Excerpted records:
(begin)

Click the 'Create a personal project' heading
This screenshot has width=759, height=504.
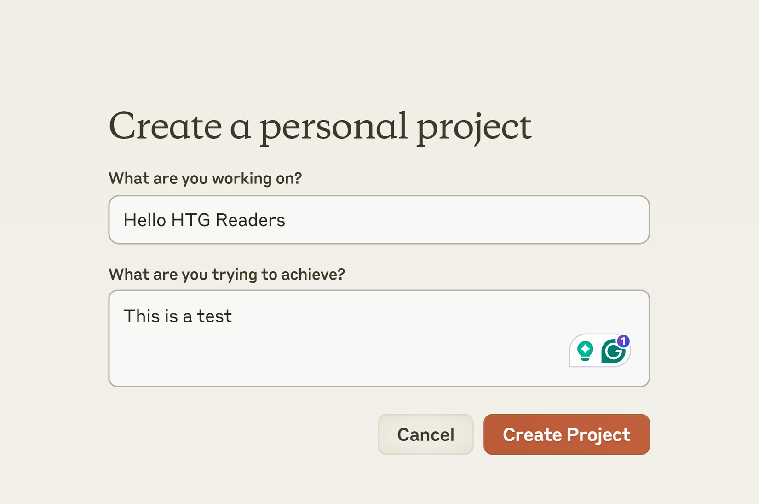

(end)
(begin)

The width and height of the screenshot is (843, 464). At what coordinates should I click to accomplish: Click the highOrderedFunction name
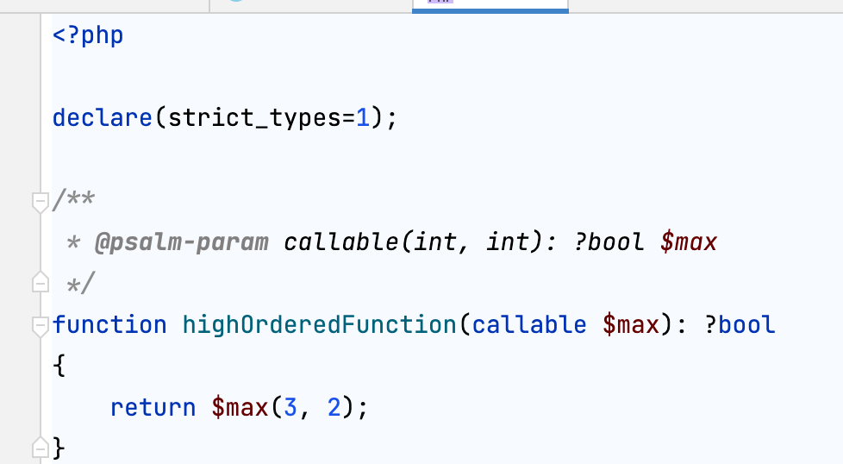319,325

(end)
(begin)

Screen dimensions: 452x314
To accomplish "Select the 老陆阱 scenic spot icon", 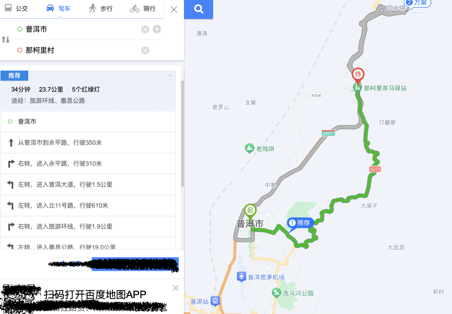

(end)

Please rewrite the items starting at the line containing "Click the 'Create a personal project' heading" and ending at the line containing "This screenshot has width=759, height=504." as a numbered list, leaving out any blank lines.

1. Click the 'Create a personal project' heading
2. This screenshot has width=759, height=504.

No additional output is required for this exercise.